Measurement groups within NOAA and INSTAAR are
ccgg: NOAA Carbon Cycle Greenhouse Gases group (CCGG)
hats: NOAA Halocarbons and other Atmospheric Trace Species group (HATS)
arl: INSTAAR Atmospheric Research Laboratory (ARL)
sil: INSTAAR Stable Isotope Laboratory (SIL)
curl: INSTAAR Laboratory for Radiocarbon Preparation and Research (CURL)
+++++++++++++++++++++++++++++++
Project-specific notes:
2022-07-21
Dataset is now provided in self describing ObsPack format with improved metadata.
Surface flask event data are available in NetCDF and ASCII text. Surface flask
monthly data are available in ASCII text. Shipboard data binned by 5 or 3 degrees
are now removed from surface flask event data, but still provided in monthly data.
This format change makes some previous notes irrelevant.
+++++++++++++++++++++++++++++++
Parameter-specific notes:
2023-05-01
In Spring 2023, we moved to an internal quality control
(QC) tagging system for the flask air samples.
There are three categories of tags documenting
issues associated with sample collection, measurement
and representativity in the CCGG database.
Tags are more specific than flags, which allows
a more granular internal tracking and analysis of QC issues.

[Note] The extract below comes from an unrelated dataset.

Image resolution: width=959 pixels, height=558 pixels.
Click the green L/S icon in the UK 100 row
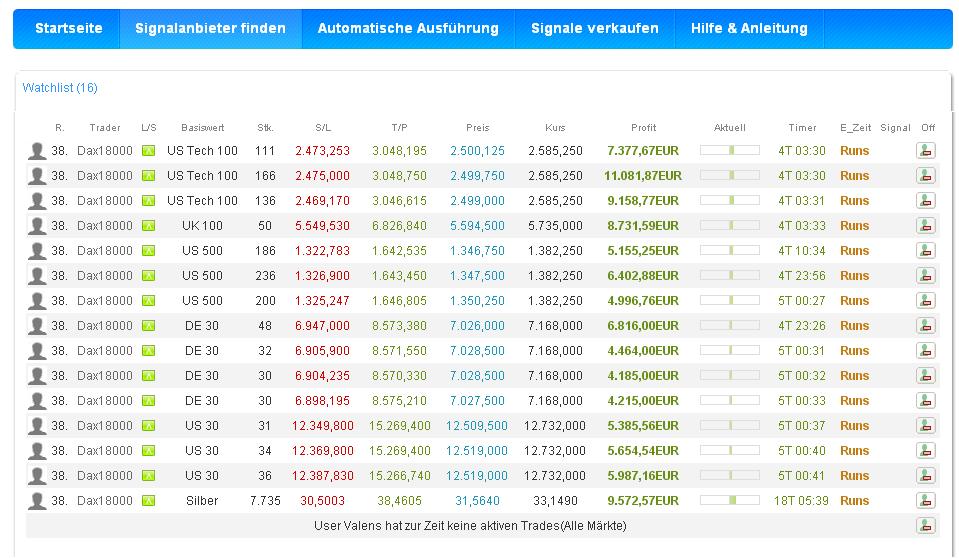point(149,226)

Tags are converted to simplified 3 character flags in the data
files for external data users. See section 7.5 for more details.
2021-02-08
CO2 measurements from flask-air samples were recalculated onto the
X2019 CO2 mole fraction scale by first reassigning all standards used
on the CO2 analysis sytems to X2019. CO2 values on X2019 from air
samples were caluclated by reprocessing the original raw files (i.e.,
files with raw analyzer output (typically voltages)) with the updated
assignments for the standards. A detailed description of the scale
revision from X2007 to X2019 is given in Hall et al. (2020), but the
main reasons were to correct biases caused by CO2 absorption by
O-rings in the manometric calibration system and to correct a virial
coefficient used in the calculation. The magnitiude of the differences
between X2019 and X2007 varies with CO2 abundance, and is typically
between 0.1 and 0.2 ppm. Some differences from the late-2000s and
early-2010s are larger (up to ~0.3 ppm) because of a mis-assigned
standard on the system used to transfer the scale to working standards.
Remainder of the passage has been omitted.